**Exercises:**
- a) In the passage on blood flow in newborn brains, what imaging method did the researchers use to record activity and blood flow in mice?
- b) Write out the part of the passage on blood flow in newborn brains that opens with the words containing "Elizabeth Hillman, associate" and closes with "in blood flow.", swapping "mice" for "rats".

**Exercise passage:**
• • • • •
Elizabeth Hillman, associate professor of biomedical engineering and radiology at Columbia Engineering and a principal investigator at Columbia’s Mortimer B. Zuckerman Mind Brain Behavior Institute, along with Mariel Kozberg, a recent Columbia neurobiology graduate in Hillman’s lab, used functional magnetic resonance imaging (fMRI) to record activity and blood flow in the brains of mice of different ages, tracking how the brain responded to stimuli. In the youngest mice, brain activity did not trigger an increase in blood flow, but as the animals matured, the brain’s blood-flow got stronger. Blood vessels deliver oxygen-rich blood to the brain, so this raised questions about whether newborn brains can function and grow without increases in blood flow.

“Newborns make an incredible transition from being inside the womb to breathing air in the delivery room,” noted Hillman. “To survive those first few hours, the newborn brain must be well prepared to withstand enormous fluctuations in the availability of oxygen.”

Hillman is currently working with researchers in the Department of Psychiatry to analyze hundreds of fMRI scans collected from children to compare with her results with mice. If the same patterns are seen in human infants, fMRI could be used to better understand, detect, and track the origins of developmental disorders in human newborns.
• • • • •
[Stored data]
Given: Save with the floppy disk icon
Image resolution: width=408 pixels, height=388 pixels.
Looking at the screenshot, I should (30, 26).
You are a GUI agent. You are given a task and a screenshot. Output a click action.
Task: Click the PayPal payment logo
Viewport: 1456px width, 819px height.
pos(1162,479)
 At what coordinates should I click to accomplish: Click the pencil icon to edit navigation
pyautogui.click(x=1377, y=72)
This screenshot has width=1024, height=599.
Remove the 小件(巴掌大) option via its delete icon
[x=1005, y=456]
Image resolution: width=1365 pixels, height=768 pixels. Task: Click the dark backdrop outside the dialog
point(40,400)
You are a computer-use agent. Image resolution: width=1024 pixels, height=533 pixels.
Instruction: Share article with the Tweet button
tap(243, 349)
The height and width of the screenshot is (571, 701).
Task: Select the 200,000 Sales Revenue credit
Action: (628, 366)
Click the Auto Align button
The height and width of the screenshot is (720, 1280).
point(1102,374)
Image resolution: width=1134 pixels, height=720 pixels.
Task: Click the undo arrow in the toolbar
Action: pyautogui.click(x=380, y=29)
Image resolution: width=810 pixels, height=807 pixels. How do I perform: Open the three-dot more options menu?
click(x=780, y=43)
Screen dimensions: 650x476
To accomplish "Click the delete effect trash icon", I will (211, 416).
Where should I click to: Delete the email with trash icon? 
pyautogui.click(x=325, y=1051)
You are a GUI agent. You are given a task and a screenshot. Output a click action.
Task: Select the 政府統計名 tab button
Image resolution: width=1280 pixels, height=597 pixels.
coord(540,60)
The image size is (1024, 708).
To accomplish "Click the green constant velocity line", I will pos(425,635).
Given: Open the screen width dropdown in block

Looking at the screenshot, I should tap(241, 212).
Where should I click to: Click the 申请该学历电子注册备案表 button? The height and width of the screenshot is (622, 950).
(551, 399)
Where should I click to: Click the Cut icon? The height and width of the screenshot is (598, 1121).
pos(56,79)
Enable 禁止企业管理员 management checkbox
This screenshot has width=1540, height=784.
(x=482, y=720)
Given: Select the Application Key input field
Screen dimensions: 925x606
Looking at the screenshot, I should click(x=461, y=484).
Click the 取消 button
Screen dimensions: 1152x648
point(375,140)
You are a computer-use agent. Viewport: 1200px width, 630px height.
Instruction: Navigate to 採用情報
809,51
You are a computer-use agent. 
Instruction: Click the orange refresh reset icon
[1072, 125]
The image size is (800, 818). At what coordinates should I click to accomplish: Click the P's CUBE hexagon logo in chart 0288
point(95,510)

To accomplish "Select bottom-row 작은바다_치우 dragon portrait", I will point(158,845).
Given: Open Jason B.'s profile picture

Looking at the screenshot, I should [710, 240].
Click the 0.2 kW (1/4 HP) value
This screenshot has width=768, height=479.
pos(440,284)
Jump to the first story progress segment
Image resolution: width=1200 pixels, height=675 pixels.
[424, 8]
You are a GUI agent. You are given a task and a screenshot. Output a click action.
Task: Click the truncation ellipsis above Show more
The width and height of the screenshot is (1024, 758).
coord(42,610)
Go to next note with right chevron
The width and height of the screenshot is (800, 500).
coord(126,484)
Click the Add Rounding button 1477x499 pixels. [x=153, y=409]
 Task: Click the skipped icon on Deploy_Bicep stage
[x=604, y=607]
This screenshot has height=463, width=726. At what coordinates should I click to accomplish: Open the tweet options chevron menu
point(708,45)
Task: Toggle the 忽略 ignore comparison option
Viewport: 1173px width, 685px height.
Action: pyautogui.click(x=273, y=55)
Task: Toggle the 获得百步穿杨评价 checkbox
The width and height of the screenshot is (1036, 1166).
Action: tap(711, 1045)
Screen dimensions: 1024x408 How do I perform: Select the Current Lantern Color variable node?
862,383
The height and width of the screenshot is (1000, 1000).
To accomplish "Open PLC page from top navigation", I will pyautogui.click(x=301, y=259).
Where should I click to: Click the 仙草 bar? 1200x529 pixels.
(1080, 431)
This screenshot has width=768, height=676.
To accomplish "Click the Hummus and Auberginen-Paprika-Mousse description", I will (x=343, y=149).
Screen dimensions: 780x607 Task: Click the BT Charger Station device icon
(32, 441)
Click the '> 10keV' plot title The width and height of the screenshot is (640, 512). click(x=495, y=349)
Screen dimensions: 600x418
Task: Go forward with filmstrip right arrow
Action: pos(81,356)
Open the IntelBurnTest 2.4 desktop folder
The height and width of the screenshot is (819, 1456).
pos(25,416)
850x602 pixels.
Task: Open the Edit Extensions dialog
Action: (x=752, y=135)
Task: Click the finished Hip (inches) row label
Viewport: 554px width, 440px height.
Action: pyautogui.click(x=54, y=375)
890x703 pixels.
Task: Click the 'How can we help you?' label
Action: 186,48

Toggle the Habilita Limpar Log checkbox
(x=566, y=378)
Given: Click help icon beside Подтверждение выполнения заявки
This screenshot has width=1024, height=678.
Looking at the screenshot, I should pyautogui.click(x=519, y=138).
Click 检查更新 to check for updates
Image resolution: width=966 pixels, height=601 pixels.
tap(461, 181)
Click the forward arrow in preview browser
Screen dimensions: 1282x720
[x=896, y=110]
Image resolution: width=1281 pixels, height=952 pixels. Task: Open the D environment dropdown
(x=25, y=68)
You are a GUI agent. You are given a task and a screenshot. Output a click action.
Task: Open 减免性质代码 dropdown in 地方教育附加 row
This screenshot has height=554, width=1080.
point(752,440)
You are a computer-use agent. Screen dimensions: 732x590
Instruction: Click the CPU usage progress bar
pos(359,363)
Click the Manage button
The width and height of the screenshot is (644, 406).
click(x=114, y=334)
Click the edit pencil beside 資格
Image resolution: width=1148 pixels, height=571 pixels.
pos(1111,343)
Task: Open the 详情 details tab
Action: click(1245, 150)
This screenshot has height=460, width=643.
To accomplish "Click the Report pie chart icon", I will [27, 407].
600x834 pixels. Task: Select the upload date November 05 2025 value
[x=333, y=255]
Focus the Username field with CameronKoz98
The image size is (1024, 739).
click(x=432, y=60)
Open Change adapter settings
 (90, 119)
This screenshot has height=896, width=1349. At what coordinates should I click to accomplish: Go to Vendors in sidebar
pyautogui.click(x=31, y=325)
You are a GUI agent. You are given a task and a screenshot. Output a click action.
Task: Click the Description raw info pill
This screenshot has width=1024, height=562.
• • • • •
**Exercise solutions:**
- a) Functional magnetic resonance imaging (fMRI).

- b)
Elizabeth Hillman, associate professor of biomedical engineering and radiology at Columbia Engineering and a principal investigator at Columbia’s Mortimer B. Zuckerman Mind Brain Behavior Institute, along with Mariel Kozberg, a recent Columbia neurobiology graduate in Hillman’s lab, used functional magnetic resonance imaging (fMRI) to record activity and blood flow in the brains of rats of different ages, tracking how the brain responded to stimuli. In the youngest rats, brain activity did not trigger an increase in blood flow, but as the animals matured, the brain’s blood-flow got stronger. Blood vessels deliver oxygen-rich blood to the brain, so this raised questions about whether newborn brains can function and grow without increases in blood flow.